Speaking Up and Speaking Out


Photo By Sophie Opp

To promote unity, Aurora artists paint the windows of downtown businesses with inspiring messages. Even during these hard times, people are able to come together to create something beautiful.

Since the shocking murder of George Floyd on May 25, society has been launched into a time of racial tension and misunderstanding. Black Lives Matter (BLM) is a movement that has grown from situations just like this, and while some people see it as a divisive group, others applaud their efforts to end racism in our country. The fact of the matter is that racism is a real problem. It is not a problem that should just be left to marginalized groups. 

Time and time again, our society has been presented with clear evidence that racism is still an existing issue. However, there are still people who refuse to see the problem. Former Plainfield High School teacher Nancy Eichelberger has one piece of advice: Talk to those who have experience. 

“If [people] are not willing to sit with Black Americans and discuss, they are racist and like it there,” Eichelberger said. 

Some people defensively argue against Black Lives Matter by declaring that “ALL lives matter.” In most cases, this is a counter argument for those who feel the BLM movement is taking away from the worth of everyone else. The meaning of the movement is to enforce the equality of black lives, not to diminish the importance of others, which can be difficult for some to understand.

Former Aurora Central Catholic student Diane Patterson grew up as one of the few Black students in a predominantly white school. She described the anxiety that she once had about being a minority and how she was afraid others would judge her because of her skin color. Having gone through life with the constant idea that she might be treated differently, she has a simple explanation for why we should be focusing our attention on Black lives.   

“As a society, African Americans have never believed that all lives do not matter. African Americans want to be treated fairly and just. Particularly, in the last five years, there has been a rash amount of police brutality and unjust killings directed towards African American men and women. The circumstances surrounding these incidents have been controversial,” Patterson said. 

Times like this bring out society’s true colors, and while some people are against BLM, others are taking their privilege and using it to help. Former Plainfield High School student Nico Capezio has shown his support by organizing and participating in protests and rallies. He says it is hard for him to sit back and watch what is happening without doing something about it. 

“The only thing that motivates me to take action is the Black community. They have had to endure so much, and it is sad that an event like the murder of George Floyd had to happen for their voices to be heard,” Capezio said. 
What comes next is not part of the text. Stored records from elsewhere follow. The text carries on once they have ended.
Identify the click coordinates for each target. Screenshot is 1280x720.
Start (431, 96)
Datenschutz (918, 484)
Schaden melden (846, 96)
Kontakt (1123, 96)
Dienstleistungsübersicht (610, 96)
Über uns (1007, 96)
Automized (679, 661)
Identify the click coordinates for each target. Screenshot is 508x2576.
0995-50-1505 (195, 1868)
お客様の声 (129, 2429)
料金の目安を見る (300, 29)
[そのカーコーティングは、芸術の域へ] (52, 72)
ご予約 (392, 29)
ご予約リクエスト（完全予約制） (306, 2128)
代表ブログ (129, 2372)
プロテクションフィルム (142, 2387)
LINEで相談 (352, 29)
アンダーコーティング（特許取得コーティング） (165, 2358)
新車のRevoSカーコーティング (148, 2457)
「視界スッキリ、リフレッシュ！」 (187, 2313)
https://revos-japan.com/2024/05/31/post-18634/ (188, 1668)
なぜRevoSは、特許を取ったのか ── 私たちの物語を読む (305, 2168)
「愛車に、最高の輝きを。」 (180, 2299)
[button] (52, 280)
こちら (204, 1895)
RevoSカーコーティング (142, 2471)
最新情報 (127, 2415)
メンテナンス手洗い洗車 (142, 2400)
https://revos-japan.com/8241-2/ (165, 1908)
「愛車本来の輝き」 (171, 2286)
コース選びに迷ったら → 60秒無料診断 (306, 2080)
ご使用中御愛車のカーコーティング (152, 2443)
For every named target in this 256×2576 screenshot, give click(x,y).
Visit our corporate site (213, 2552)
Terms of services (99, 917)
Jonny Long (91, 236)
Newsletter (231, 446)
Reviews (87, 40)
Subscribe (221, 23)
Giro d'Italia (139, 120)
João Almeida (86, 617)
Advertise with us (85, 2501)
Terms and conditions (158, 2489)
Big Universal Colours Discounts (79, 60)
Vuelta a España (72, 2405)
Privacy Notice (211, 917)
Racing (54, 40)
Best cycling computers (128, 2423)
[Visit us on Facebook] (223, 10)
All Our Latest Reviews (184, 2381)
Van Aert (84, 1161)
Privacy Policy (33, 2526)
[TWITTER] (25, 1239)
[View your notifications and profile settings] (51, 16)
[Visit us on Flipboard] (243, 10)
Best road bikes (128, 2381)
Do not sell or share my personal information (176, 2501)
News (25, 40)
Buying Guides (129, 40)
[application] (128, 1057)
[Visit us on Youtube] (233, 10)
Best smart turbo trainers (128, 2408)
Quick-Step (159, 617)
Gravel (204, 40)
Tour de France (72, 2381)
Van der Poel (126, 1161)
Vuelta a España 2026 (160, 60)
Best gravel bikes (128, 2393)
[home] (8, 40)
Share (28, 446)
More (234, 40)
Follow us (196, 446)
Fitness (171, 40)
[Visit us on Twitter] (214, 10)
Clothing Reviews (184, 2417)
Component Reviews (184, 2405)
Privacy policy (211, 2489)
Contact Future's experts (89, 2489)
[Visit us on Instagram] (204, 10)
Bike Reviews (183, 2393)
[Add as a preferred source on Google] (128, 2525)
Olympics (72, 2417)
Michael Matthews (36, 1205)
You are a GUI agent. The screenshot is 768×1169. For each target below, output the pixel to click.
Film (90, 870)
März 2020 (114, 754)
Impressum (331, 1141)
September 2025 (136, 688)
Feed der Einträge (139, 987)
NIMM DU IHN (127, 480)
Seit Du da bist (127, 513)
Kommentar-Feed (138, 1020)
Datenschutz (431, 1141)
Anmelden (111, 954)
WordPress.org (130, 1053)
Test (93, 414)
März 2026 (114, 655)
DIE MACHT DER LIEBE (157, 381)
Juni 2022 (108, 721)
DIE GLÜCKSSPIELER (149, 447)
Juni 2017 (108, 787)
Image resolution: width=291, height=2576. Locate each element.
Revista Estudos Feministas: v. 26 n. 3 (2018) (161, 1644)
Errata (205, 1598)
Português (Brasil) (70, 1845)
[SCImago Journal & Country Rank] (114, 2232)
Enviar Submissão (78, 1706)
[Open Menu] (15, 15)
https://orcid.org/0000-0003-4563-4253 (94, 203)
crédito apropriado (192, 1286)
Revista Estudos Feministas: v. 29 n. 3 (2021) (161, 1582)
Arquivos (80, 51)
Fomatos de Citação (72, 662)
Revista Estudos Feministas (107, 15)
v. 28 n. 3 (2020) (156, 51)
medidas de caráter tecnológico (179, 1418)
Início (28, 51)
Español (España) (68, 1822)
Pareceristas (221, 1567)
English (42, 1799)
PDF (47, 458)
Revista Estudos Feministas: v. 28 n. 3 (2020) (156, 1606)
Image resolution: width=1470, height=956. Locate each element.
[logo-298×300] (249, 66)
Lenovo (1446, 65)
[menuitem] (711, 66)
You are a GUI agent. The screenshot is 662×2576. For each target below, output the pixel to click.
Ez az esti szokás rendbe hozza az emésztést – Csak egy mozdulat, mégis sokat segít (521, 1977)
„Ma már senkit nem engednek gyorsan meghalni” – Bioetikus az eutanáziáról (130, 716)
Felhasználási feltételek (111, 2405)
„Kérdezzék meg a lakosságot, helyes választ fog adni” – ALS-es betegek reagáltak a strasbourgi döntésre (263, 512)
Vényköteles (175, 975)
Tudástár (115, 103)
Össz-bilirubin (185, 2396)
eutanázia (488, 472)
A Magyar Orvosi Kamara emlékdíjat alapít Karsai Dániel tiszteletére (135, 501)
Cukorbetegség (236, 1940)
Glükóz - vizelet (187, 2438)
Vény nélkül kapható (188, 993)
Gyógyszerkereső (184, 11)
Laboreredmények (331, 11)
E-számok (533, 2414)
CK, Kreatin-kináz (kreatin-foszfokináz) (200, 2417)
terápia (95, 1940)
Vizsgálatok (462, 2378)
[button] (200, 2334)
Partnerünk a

So far, Capezio has organized a peaceful march from Plainfield Central to Settlers Park with the help of former classmate and NFL player Kapri Bibbs.

“I am really just trying to bring the community together and hear what different people have to say. Silence is violence. Everyone has a voice that matters, and I am trying to let people know that,” Capezio said.

The protest was successful, and one of the most memorable moments for Capezio was when the District 202 superintendent Lane Abrell showed up. It was refreshing and meant a lot that he took the time out of his day to show his support and march with his community. Eichelberger has also been hard at work, showing her support. 

“I have attended protests related to racist policing and worked to elect the first Black woman to represent our district in the US Congress. I was happy to be a part of an army of white women who were with her all the way,” Eichelberger said.

She explains that her social media is updated frequently with information to help everyone understand systemic racism in America. More privately, Eichelberger has gotten acquainted with a Black man who is serving a 30-year sentence in prison. She explains that she personally knows a number of white men who have committed the same crime, but faced a different consequence. She has learned so much and is consistently donating to organizations that support Black causes. Patterson says the biggest victory to her is seeing people change. 

“People have acknowledged the unconscious bias that they had and expressed a willingness to change. Hearing the words, ‘I can do better,’ has been the best feeling,” Patterson said.

Unfortunately, there have also been plenty of negative experiences stemming from these protests. Capezio described that during the march, occasionally people would drive by and scream inappropriate words at the protesters. 

“Everyone who was marching screamed back, ‘I love you.’ We had a goal to spread love, not hate. Those people driving by gave me more motivation to keep marching. There is a long road ahead of us,” Capezio said.

Denying that racism is a problem will keep us in the past. People are in pain, and to turn a blind eye to this is wrong. Patterson shares exactly what her pain is like. 

“The uncertainty that we have felt as a society in the last decade has us feeling as if we are in bondage again. There are many sleepless nights for African Americans wondering if our sons, brothers, spouses, partners or loved ones will be safe when they leave home to exist and live in America,” Patterson said. 

It is time for racism to finally come to an end, and that is not possible without the help of those with privilege. We cannot leave those who are marginalized to fight by themselves, and fortunately, there are many ways we can show our support. We need to stay informed, listen to those who are suffering, be confident in what we are standing for and love each other. 

“Without love, there is nothing. This is not something that will change over night. We must be resilient and persistent,” Capezio said.